L’Occident a fait une grave erreur en alimentant le feu des manifestations avec les officiels venus tout droit des capitales européennes et des Etats-Unis qui se sont succédés à Kiev pendant des semaines pour soutenir les manifestations. Des manifestations contre quoi ?

Essentiellement contre la décision du président Viktor Ianoukovitch de ne pas signer l’Accord d’Association avec l’Union Européenne parce que le pays en faillite avait besoin des 15 milliards de dollars de la Russie pour s’en sortir. L’Occident s’est trouvé confronté à la nécessité d’aider l’Ukraine dans les mêmes proportions.

Mais l’Occident veut l’Ukraine pour rien ou presque. Au lieu de relever le défi en faisant une contre proposition, l’Occident a décidé de renverser Ianoukovitch pour mettre Moscou devant le fait accompli*.

C’est une "révolution colorée", à la différence près que Ianoukovitch est un président démocratiquement élu et que l’Occident a reconnu que l’élection de 2010 avait été "libre et régulière". De fait la campagne électorale avait été gérée par une célèbre firme de relations publiques américaine.

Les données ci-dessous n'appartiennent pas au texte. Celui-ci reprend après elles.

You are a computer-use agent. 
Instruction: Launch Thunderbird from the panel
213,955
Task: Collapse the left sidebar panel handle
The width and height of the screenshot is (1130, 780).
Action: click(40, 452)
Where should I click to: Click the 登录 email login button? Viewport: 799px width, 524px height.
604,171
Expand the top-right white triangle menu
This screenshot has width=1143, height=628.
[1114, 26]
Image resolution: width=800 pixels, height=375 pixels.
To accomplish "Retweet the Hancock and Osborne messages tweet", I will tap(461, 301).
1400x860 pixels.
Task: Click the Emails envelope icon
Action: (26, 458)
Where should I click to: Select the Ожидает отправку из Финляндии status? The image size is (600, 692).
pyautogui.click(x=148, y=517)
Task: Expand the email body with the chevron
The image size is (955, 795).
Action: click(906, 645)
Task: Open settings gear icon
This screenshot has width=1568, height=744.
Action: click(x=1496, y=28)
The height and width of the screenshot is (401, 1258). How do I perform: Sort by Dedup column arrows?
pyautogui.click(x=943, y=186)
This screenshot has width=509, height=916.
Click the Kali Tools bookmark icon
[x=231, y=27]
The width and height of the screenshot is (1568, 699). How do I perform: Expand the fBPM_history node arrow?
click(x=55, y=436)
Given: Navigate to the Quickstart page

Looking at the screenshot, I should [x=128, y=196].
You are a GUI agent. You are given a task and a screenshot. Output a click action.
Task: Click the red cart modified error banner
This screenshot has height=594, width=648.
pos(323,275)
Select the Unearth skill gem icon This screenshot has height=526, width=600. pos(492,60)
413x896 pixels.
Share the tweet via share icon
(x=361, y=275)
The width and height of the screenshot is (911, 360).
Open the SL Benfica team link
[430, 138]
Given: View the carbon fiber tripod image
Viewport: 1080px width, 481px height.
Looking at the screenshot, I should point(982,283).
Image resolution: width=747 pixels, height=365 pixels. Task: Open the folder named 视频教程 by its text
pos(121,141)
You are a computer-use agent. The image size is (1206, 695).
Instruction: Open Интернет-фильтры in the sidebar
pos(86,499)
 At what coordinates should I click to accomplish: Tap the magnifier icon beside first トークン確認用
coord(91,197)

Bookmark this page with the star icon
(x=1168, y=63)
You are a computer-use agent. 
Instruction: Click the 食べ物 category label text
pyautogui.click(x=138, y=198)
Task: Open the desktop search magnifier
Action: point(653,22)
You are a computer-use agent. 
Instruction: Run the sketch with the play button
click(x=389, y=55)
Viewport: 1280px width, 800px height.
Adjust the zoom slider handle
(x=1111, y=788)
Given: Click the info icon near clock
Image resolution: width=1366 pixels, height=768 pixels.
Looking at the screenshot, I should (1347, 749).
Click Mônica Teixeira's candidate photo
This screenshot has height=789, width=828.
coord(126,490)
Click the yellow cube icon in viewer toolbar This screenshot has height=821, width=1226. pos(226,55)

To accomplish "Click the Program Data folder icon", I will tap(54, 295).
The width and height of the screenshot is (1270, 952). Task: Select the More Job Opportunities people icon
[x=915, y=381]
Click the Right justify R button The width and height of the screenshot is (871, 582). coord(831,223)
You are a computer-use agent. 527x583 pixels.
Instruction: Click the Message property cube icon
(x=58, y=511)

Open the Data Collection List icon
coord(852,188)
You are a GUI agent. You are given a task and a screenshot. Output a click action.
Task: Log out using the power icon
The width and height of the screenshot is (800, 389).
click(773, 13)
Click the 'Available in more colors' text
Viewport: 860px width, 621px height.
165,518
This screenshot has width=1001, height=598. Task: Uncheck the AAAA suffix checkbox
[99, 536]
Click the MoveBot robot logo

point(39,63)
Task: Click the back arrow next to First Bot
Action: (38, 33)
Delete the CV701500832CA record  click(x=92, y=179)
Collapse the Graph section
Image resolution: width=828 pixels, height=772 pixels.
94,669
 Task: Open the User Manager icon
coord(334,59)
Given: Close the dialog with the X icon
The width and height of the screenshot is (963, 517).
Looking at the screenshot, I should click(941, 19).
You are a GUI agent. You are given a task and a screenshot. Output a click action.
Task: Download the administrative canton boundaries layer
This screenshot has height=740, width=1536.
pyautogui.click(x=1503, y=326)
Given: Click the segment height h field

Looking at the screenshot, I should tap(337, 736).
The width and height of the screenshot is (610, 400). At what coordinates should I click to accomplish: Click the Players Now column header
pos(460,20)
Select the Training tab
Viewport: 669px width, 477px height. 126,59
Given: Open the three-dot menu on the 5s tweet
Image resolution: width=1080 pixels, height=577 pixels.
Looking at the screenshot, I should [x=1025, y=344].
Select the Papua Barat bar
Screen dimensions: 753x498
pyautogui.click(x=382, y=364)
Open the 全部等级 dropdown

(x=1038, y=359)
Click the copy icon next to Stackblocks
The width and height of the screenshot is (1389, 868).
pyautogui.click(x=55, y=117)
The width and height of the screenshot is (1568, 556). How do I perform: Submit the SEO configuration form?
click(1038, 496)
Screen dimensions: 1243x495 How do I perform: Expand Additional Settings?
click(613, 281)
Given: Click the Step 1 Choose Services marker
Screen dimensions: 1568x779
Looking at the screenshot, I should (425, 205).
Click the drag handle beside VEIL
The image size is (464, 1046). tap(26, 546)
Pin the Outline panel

En somme, la cinquième colonne de l’Occident en Ukraine orientale a créé une structure de pouvoir illégitime et inconstitutionnelle à Kiev, dirigée par des gens garantis "pro-occidentaux" et, plus important encore, viscéralement "anti-russes".

Il n’a pas fallu 24 heures à l’Occident pour "reconnaître" le nouveau pouvoir à Kiev. Le projet occidental est d’organiser au plus vite, c’est à dire en mai, de nouvelles élections qui donnent une légitimité constitutionnelle à ses hommes de main pour qu’ils puissent signer l’Accord d’Adhésion à l’Union Européenne. Autrement dit, l’Occident a répondu au challenge de la Russie en exigeant d’elle qu’elle avale la pilule amère que constitue une Ukraine hostile à sa porte, une Ukraine qui tôt ou tard serait intégrée à l’OTAN, amenant l’alliance occidentale aux frontières russes pour la première fois dans l’histoire.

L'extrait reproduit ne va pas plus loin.